During one of the dialog sessions, two of the other participants started bemoaning the woman’s situation, talking about how unfair it was, how awful her situation was, how isolating pain was, and on an on ad nauseam.
As all of this wound down, I couldn’t help but wonder why people waste time and energy on “It’s not fair!” From my vantage point, the participant was mostly present, was coping with her pain, and interestingly never agreed with either of her interlocutors.
I tend to be a simple Zen person.
I saw the participant as she was, and accepted her as she was. When her pain got to a certain point and she asked me to help with it, I did some Bodywork. There is nothing else I can do.
Because “the way it is, is the way it is.”
And fairness has nothing to do with it.
When we are kids, we hear fairy tales about people living “happily ever after.” We are told that if you are good, the fairy godmother comes and gives you stuff. We believe in Santa and the Easter Bunny. Then, we grow up and give up on Santa, fairies, and the bunny, but neglect to let go of “magical thinking.”
Magical thinking makes the following link: “If I am good, only good things will happen to me. For free. All the time.”
The other side of the coin is the idea that if “bad stuff” happens to someone, they must have “deserved it.” Implicit in this kind of thinking is the idea that bad things only (or should only) happen to bad people.
If you hang around wakes or funeral parlors, and if the dead person died of anything other than of old age, you will hear some moron ask, “I wonder why God was mad at him. I wonder what he did to deserve this?”
Being a practical, Zen person, I wonder, “Why not this person?”
After all, Gandhi was assassinated, as were Martin Luther King, Jack and Bobby Kennedy, and a myriad of others. Did they “deserve it?” Of course not. Should they somehow have been exempt, given their lives of service? Of course not.

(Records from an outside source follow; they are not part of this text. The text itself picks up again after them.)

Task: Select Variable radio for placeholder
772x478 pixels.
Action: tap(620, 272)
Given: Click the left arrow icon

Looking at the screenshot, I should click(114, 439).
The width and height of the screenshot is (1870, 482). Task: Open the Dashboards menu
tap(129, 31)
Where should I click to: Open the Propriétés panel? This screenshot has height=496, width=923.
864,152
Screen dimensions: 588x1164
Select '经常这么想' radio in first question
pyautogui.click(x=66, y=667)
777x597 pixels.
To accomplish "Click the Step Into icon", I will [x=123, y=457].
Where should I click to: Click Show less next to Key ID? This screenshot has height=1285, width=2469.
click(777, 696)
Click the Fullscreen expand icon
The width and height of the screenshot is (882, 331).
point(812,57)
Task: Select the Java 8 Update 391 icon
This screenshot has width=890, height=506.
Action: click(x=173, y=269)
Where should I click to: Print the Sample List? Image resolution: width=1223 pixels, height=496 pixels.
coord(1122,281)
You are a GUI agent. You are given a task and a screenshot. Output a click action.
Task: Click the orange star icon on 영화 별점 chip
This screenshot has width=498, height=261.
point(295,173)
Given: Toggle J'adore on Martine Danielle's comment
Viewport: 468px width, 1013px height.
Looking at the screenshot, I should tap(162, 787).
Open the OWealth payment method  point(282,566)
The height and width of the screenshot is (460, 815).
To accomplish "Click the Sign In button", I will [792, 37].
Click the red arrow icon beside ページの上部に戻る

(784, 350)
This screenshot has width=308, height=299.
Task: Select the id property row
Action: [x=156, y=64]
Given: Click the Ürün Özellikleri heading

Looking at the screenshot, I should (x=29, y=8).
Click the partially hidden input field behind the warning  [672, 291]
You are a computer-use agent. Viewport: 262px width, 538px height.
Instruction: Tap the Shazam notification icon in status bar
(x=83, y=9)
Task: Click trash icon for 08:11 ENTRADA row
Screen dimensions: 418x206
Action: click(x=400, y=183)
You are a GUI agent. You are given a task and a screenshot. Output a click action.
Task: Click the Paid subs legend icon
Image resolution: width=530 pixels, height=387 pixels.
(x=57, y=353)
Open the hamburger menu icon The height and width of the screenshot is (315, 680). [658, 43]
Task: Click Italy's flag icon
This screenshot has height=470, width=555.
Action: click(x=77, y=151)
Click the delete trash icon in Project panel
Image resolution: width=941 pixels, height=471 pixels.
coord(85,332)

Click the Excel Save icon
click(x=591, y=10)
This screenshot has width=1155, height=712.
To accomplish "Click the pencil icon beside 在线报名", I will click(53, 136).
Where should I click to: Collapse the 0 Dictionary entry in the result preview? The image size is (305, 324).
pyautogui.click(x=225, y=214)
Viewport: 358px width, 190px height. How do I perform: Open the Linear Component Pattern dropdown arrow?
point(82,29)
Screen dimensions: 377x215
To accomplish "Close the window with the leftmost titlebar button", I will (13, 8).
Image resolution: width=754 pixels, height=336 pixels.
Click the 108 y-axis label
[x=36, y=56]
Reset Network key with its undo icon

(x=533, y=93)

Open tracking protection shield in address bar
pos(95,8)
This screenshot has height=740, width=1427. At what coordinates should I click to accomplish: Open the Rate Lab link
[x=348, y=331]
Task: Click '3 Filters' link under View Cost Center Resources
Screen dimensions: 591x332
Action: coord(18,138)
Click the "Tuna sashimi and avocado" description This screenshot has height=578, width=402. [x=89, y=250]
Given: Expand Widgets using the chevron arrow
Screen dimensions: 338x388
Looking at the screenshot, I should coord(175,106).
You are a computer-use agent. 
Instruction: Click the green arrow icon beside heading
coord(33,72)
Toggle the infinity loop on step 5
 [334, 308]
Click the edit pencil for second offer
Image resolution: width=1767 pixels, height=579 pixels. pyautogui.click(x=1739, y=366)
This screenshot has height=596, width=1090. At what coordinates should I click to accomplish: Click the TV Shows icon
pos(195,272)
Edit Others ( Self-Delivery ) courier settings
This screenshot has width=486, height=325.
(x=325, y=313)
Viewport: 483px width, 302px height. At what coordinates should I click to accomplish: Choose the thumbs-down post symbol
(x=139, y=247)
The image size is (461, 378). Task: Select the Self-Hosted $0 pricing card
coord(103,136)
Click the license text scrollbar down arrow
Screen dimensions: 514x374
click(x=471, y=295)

Did the woman in my first story receive “fair” treatment? There is no such thing. There is just the truth of her life — this happened and this happened and this happened.
The reality of our lives is that we live in the midst of pain, suffering, and death. No being ever alive has escaped this. Most of us will outlive our parents. Some of us will outlive our children.
There will be illnesses, accidents, pain. Wondering about “why” is simply an attempt to avoid confronting the reality of our impending death.
There is no why. When a tragedy happens, why do some live and some die? Were the survivors better people, or were they lucky?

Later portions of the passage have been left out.